**Texte du document**
----------
Que signifie l’assouplissement des sanctions anti-syriennes ?

Le président Donald Trump avec le prince héritier saoudien Mohammed Bin Salman et le président syrien Ahmed al-Sharaa (2025)

Image Source : Wikimedia Commons

by Alexey Khlebnikov

First Published in: May.30,2025

Jun.09, 2025

Six mois se sont écoulés depuis que le groupe Hayat Tahrir al-Sham [1], dirigé par Abu Mohammad al-Julani (aujourd'hui connu sous le nom d'Ahmad al-Sharaa), a pris le pouvoir en Syrie. Peu avant cela, à l'autre bout du monde, Donald Trump remportait l'élection présidentielle aux États-Unis, et le monde entier se demandait quelle serait la politique étrangère du nouveau locataire de la Maison Blanche. Les nouvelles autorités syriennes l'observaient avec plus d'attention que les autres, conscientes que la politique de Trump à l'égard de leur pays déterminerait en grande partie leur propre avenir et celui de la Syrie.

 

 

Dans le même temps, après six mois au pouvoir, malgré certains efforts, les nouveaux dirigeants syriens n'ont jusqu'à présent pas réussi à résoudre de manière fondamentale les principaux problèmes socio-économiques du pays, les questions du désarmement et de l'intégration des groupes armés dans une armée unifiée, à rétablir un contrôle efficace des frontières et des armes, à garantir la sécurité intérieure pour tous, y compris les minorités, et à lancer un processus politique de transition véritablement inclusif. Bien sûr, il est extrêmement difficile de réaliser tout cela étant donné que les acteurs extérieurs jouent un rôle clé dans ces questions. C'est pourquoi les événements de ces dernières semaines, en particulier les actions des États-Unis, sont très importants pour la Syrie et la région. Examinons les conséquences que l'assouplissement des sanctions américaines pourrait avoir pour Damas, la région du Moyen-Orient et la Russie.

 

 

L'assouplissement des sanctions américaines

 

 

Le 13 mai, lors de sa tournée au Moyen-Orient, le président américain Donald Trump a annoncé son intention d'entamer le processus de levée de toutes les sanctions contre la Syrie, ce qui était une décision plutôt inattendue, car même au sein de l'administration du président, il n'y avait pas de consensus sur la question. Pour Damas et les autres acteurs régionaux, cette déclaration a été une mesure attendue depuis longtemps de la part de Washington.
----------
**Consigne**
Répondez aux questions suivantes d'après l'article sur l'assouplissement des sanctions contre la Syrie.
1. Combien de mois se sont écoulés depuis que le groupe Hayat Tahrir al-Sham a pris le pouvoir en Syrie ?
2. Sous quel nom Abu Mohammad al-Julani est-il aujourd'hui connu ?
3. À quelle date Donald Trump a-t-il annoncé son intention d'entamer le processus de levée de toutes les sanctions contre la Syrie ?

**Segment de données**
----------
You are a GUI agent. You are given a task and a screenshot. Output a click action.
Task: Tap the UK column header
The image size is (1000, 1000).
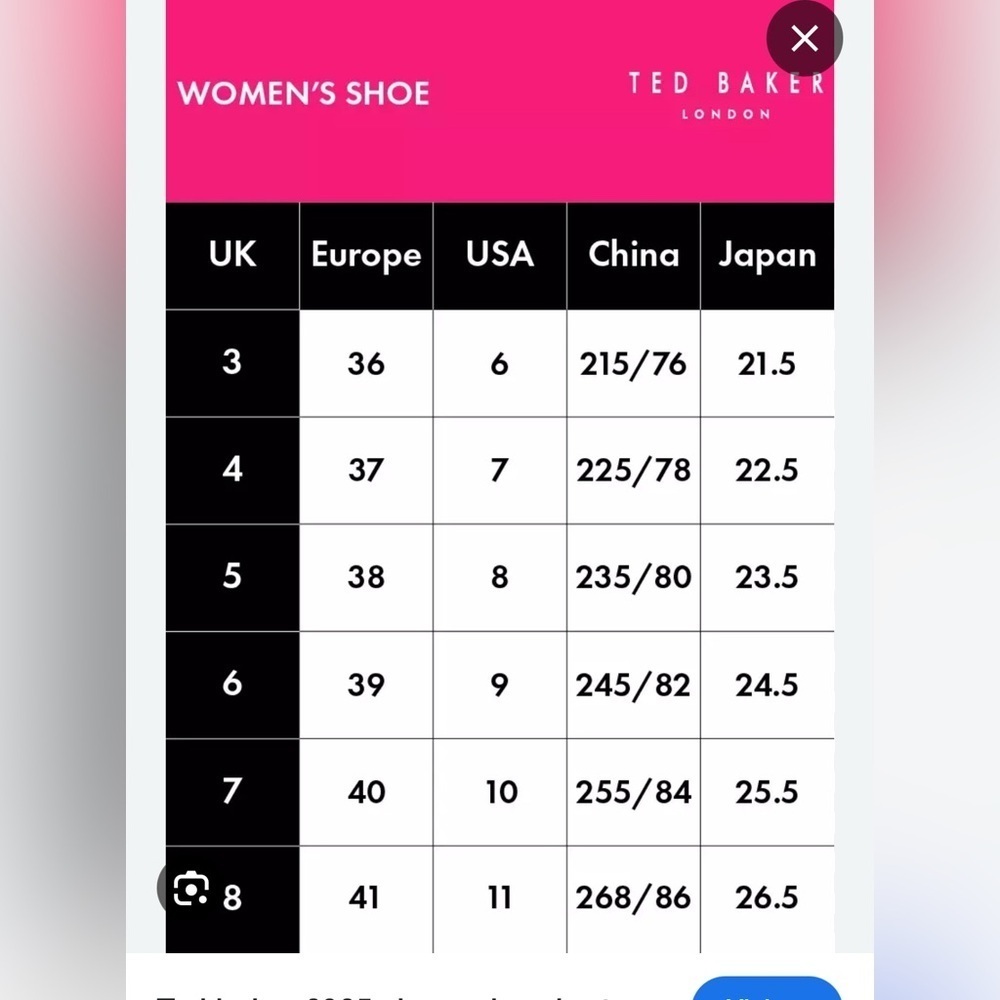click(232, 256)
----------
**Résultat**
1. Six mois.
2. Ahmad al-Sharaa.
3. Le 13 mai.